Dans le cadre du prochain Congrès de l’AFSP du 5 au 7 juillet 2022, Mickaël Durand et Camille Masclet organisent une section thématique intitulée « Famille et socialisation politique : nouveaux regards sur un objet classique ».
Les propositions de communication de 3000 signes maximum doivent parvenir avant le 2 novembre à camille.masclet chez cnrs.fr et mickael.durand chez ined.fr.
Appel à communications de la ST 36 : « Famille et socialisation politique : nouveaux regards sur un objet classique »
Cette section thématique propose de revisiter un questionnement classique de la science politique : celui de la famille comme instance de socialisation politique. À partir d’une conception élargie de la socialisation politique (Maurer, 2000 ; Duchesne et al., 2003 ; Boughaba et al., 2018), elle invite à réexaminer la manière dont l’univers familial contribue à façonner le rapport des individus à la politique institutionnelle mais aussi leur rapport politique au monde social. Elle vise en outre à faire dialoguer le champ de la socialisation politique avec une sociologie de la famille attentive à ses transformations contemporaines (Réguer-Petit, 2016 ; Haegel, 2020). Deux axes de réflexion sont proposés pour interroger à nouveaux frais cet objet d’études.
Axe 1 : Transmissions et conflictualisation des appartenances sociales en famille
L’analyse de la socialisation politique familiale s’est majoritairement concentrée sur la transmission des opinions et des valeurs, des préférences partisanes et idéologiques (Hooghe et Boonen, 2015 ; Jennings, Stoker et Bowers, 2009a ; Percheron, Muxel et Mayer, 1993) et, plus récemment, du militantisme (Pagis, 2014 ; Gonzalez, 2020). En science politique, les recherches ont en revanche moins portées sur les transmissions qui ne relèvent pas de la politique au sens strict. Quelques auteures se sont intéressées à l’identification nationale (Throssell, 2015 ; Duchesne, Ferry, 2020) ou aux héritages féministes (Masclet, 2015), mais les appartenances de genre, de race, de classe, ou religieuses par exemple, qui peuvent être inscrites dans l’histoire familiale et transmises entre générations, ont peu fait l’objet d’analyse en termes de socialisation politique. Derrière ces identifications, il s’agit de saisir l’intériorisation des rapports de domination et la fabrication d’un rapport plus ou moins politisé à ces derniers et aux normes afférentes. Comment se transmettent et se façonnent, dans la sphère familiale, des rapports politisés au monde social ? Les conditions sont-elles similaires à celles favorisant les transmissions politiques plus institutionnelles entre générations mises au jour par la littérature (visibilité et homogénéité des préférences politiques parentales, fort degré de politisation, etc.) ? Comment ces autres transmissions familiales nourrissent-elles le rapport des individus au champ politique ?

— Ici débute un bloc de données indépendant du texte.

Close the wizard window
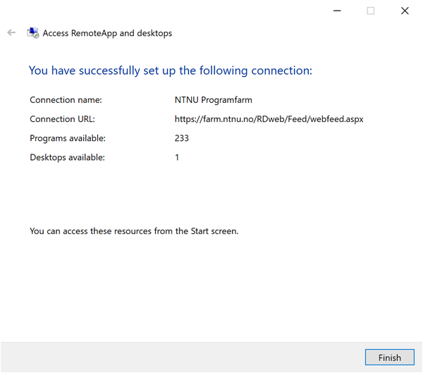(405, 11)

Axe 2 : Les agent·e·s et les temps pluriels de la socialisation politique familiale
Face à la focalisation de la littérature sur les transmissions parents-enfants et sur la socialisation politique primaire, ce deuxième axe a pour objectif d’éclairer d’autres agent·e·s et périodes socialisatrices. Alors que « en pratique, ce n’est pas la famille qui socialise l’enfant mais des individus déterminés au sein de ce groupe » (Court et Henri-Panabière, 2012, p. 5), on s’intéressera ici à des membres de la famille plus rarement analysés. Les frères et sœurs, les grands-parents, les beaux-parents ou encore d’autres membres de l’entourage familial élargi peuvent-ils constituer des autrui significatifs sur le plan politique ? Comment leur influence socialisatrice s’articule-t-elle avec celle des parents, généralement considérés comme les principaux agent·e·s à l’intérieur du cercle familial ? Qu’en est-il du couple qui, en dépit de travaux récents (Muxel, 2008, 2015 ; Baloge et Grégory, 2018), demeure une instance de socialisation politique sous-investiguée ? S’intéresser à la diversité des agents socialisateurs ou au couple soulève également la question des processus de socialisation politique familiale à l’âge adulte (la fratrie adulte, la belle-famille, etc.). Dans une perspective de socialisation (politique) continue (Darmon, 2016), ou du modèle de « life-long openness » (Jennings et Niemi, 1978), l’individu est socialisé au politique tout au long de sa vie, et la famille peut continuer à avoir un rôle dans ce processus. Des évènements biographiques familiaux à l’âge adulte (un divorce, un coming-out, etc.) ou des configurations familiales spécifiques (monoparentalité, homoparentalité) peuvent par exemple transformer politiquement l’individu. Ainsi, les communications qui interrogent la famille au sens large comme instance de socialisation politique secondaire et qui réfléchissent à l’emboîtement des socialisations politiques familiales au fil de la vie sont tout particulièrement attendues.
Les propositions de communication doivent être fondées empiriquement. Bien que la focale soit sur la famille, elles seront attentives à l’articulation des socialisations familiales étudiées avec les autres instances de socialisation, ainsi qu’aux effets sur ces processus des différents rapports sociaux et de leur imbrication. Les réflexions méthodologiques sur les manières d’appréhender les processus de socialisation politique en vigueur au sein des familles sont également les bienvenues.